The affidavit includes a recital that on its face is probative of the informant's past reliability. It states that the informant has been reliable in the past to members of the Narcotics Branch of the Metropolitan Police, and offers "some of the underlying circumstances" for that judgment. They are that this informant has supplied information concerning narcotics violators operating within the District of Columbia, and this information had proven to be correct in the past. We are aware that this recital can be given a reading so exacting in syntax as to negate what was the likely intent of the affiant, and even more likely the magistrate's understanding. In our view, the message intended, and understood, was that the informant's previous tips had been helpful to the police because they had proven correct. 5 Our responsibility under the pertinent Supreme Court decisions is to give the affidavit a sensible, pragmatic reading, one that takes account of the pressure of time and the typical level of verbal skills in laymen police officers, and accords deference to the magistrate's determination, which may be based on demeanor evidence, to credit the affiant's assertions.

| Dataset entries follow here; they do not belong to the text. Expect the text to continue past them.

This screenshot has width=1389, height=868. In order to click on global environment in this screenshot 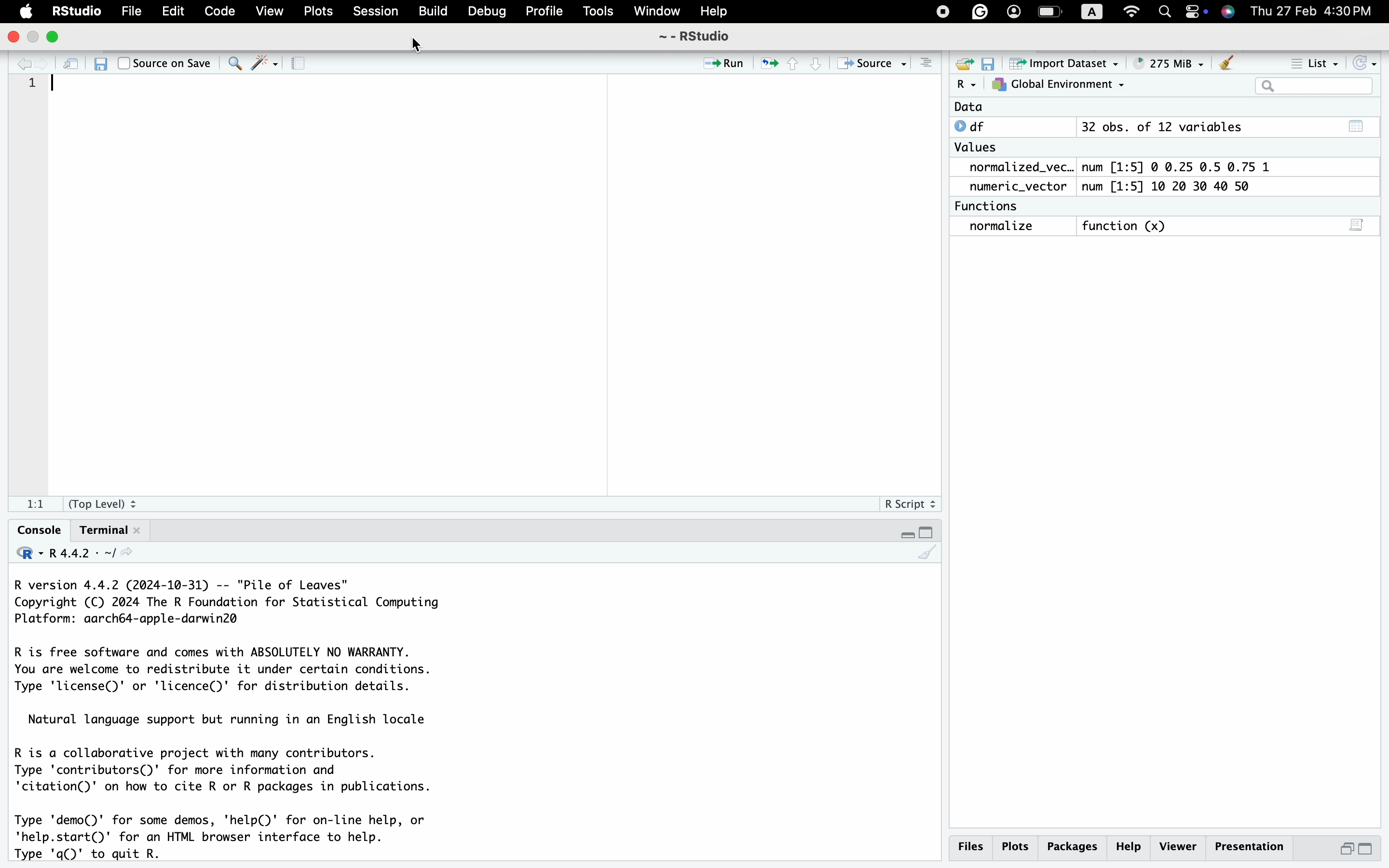, I will do `click(1061, 86)`.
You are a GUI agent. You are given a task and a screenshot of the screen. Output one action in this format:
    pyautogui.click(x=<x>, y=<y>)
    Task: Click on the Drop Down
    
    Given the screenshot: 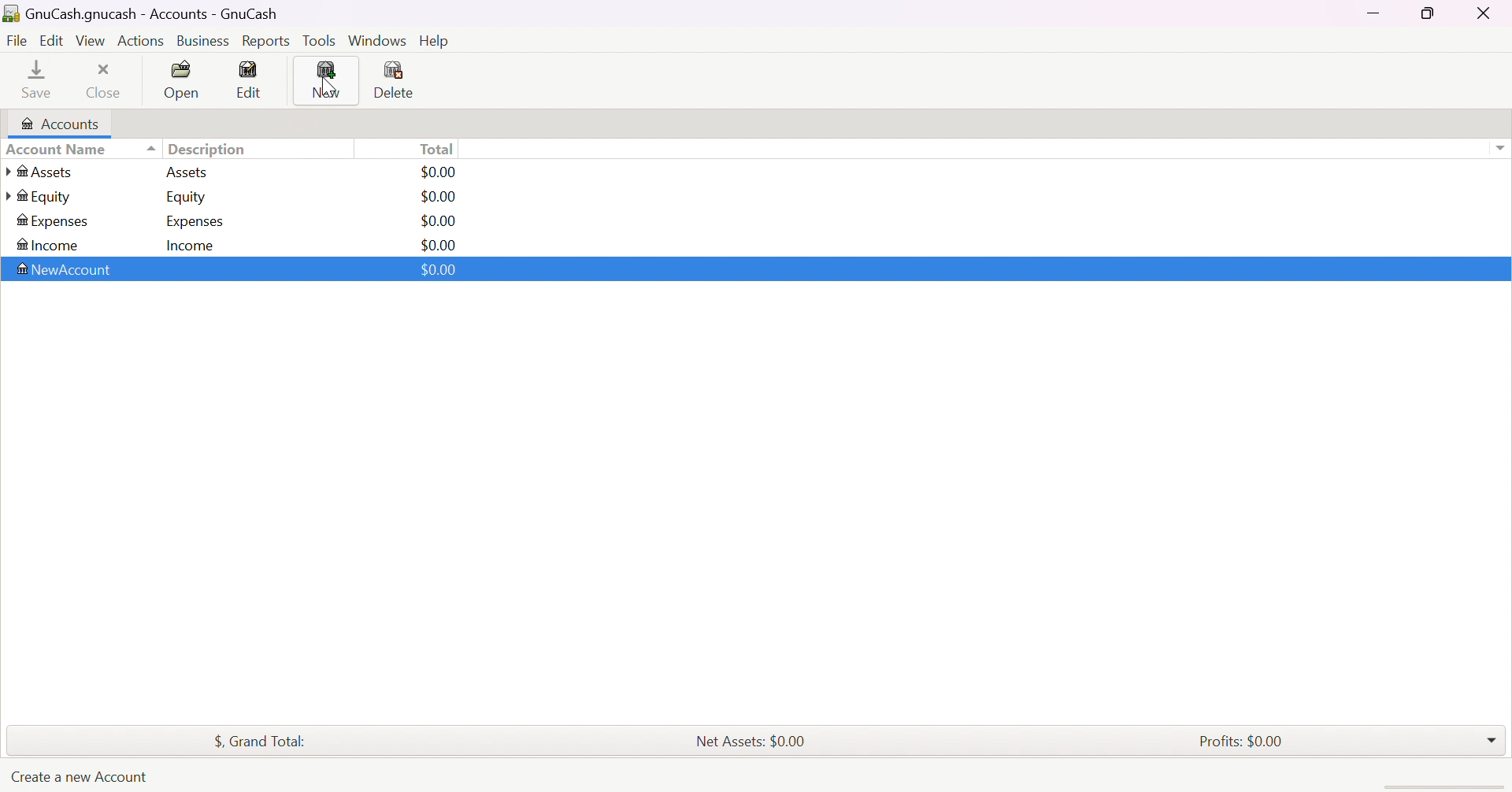 What is the action you would take?
    pyautogui.click(x=1494, y=741)
    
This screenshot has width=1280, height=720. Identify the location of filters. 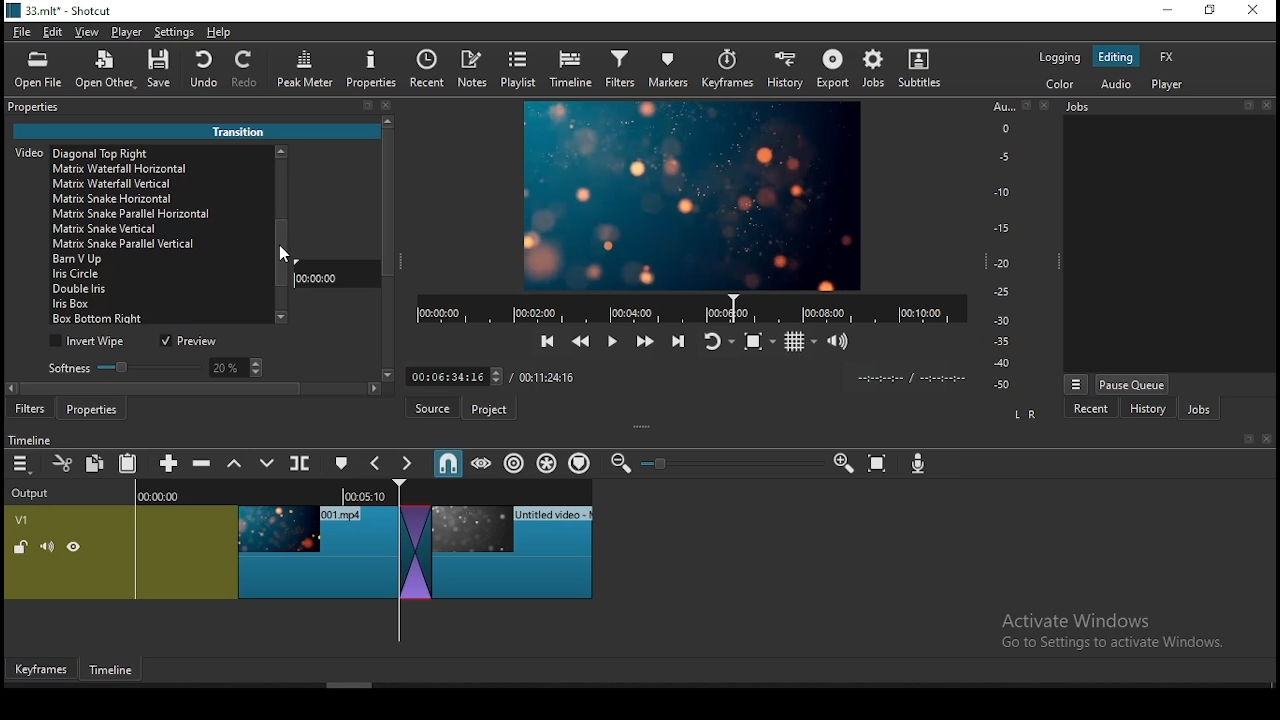
(31, 410).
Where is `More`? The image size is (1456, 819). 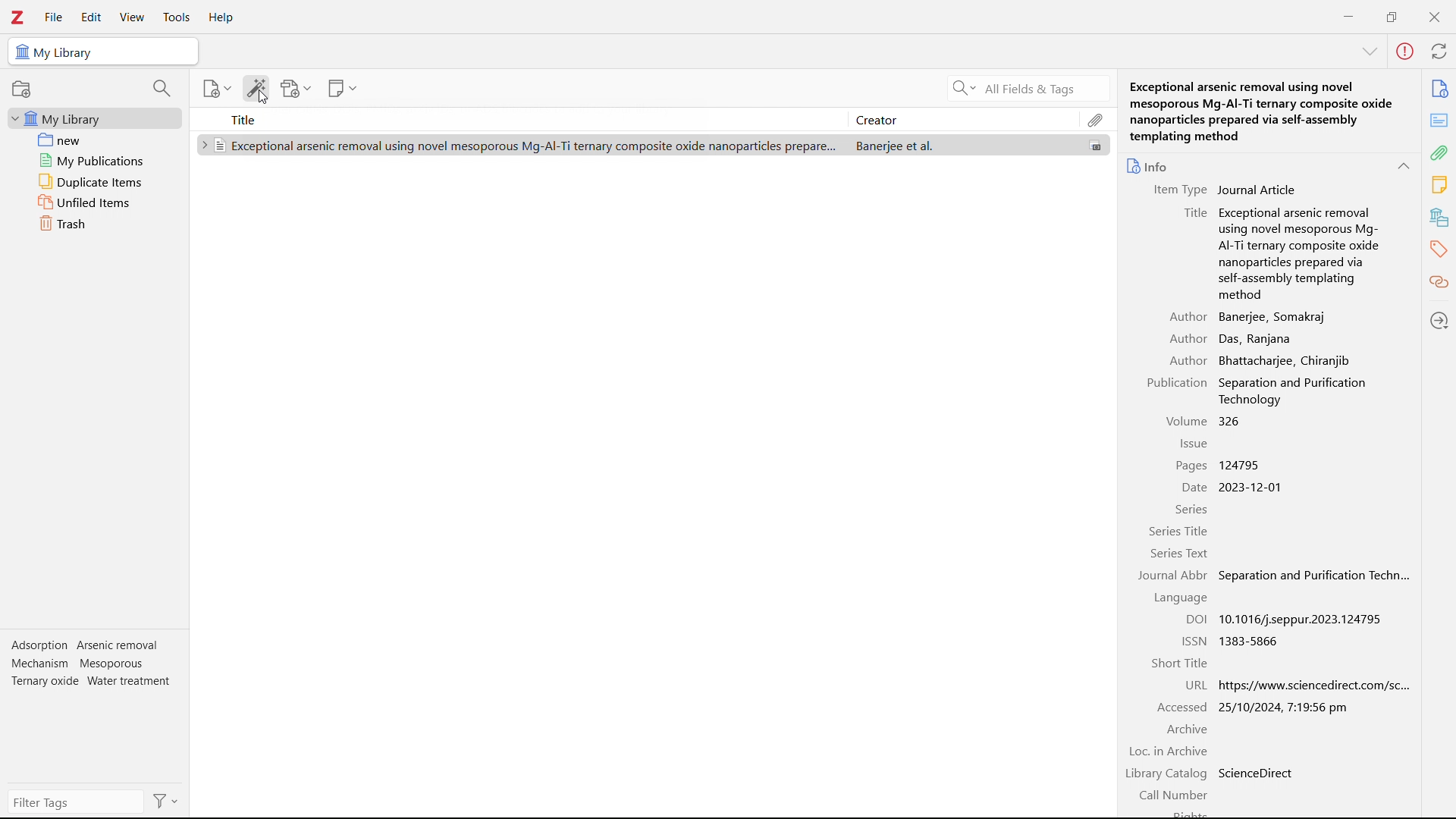 More is located at coordinates (1370, 52).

This recital could have been more detailed, and indeed it might have been had Officer Johnson, who had received the informant's phone call, been available to secure the warrant himself. 6 The circumstances of the case were such that Johnson was "on sick leave" (Tr. 40) when the informant called between 6:30 and 7:00 A.M. on February 14, and said that narcotics were to be moved that day from the Pomeroy Road apartment. Johnson called Cassidy and relayed to him the contents of the tip and his basis for crediting the informant. Cassidy then prepared the affidavit, and the warrant was issued that morning and executed by noon. 7

Putting to one side the special circumstances of this case, the recital in question could properly be relied upon by the magistrate in finding probable cause. Factual delineation of the situations in which previous information obtained from the informant had proven correct, however desirable in aiding the magistrate's independent scrutiny, is simply not required by the Supreme Court decisions. Although a bare recital that an unnamed defendant is "credible" 8 or "reliable" 9 or "prudent," 10 without offering any factual basis for that conclusion, is plainly inadequate, the assertion that the source had previously given correct information concerning narcotics violators is entitled to weight as a factor establishing previous reliability. The affidavit in Jones v. United States, 362 U.S. 257, 267 n. 2, 80 S.Ct. 725, 4 L.Ed.2d 697 (1960), contained a similar recital, and the Jones affidavit has been cited by the Court in subsequent decisions as a "suitable benchmark" for judging "what quantum of information is necessary to support a belief that an unidentified informant's information is truthful." 11 Most lower courts have...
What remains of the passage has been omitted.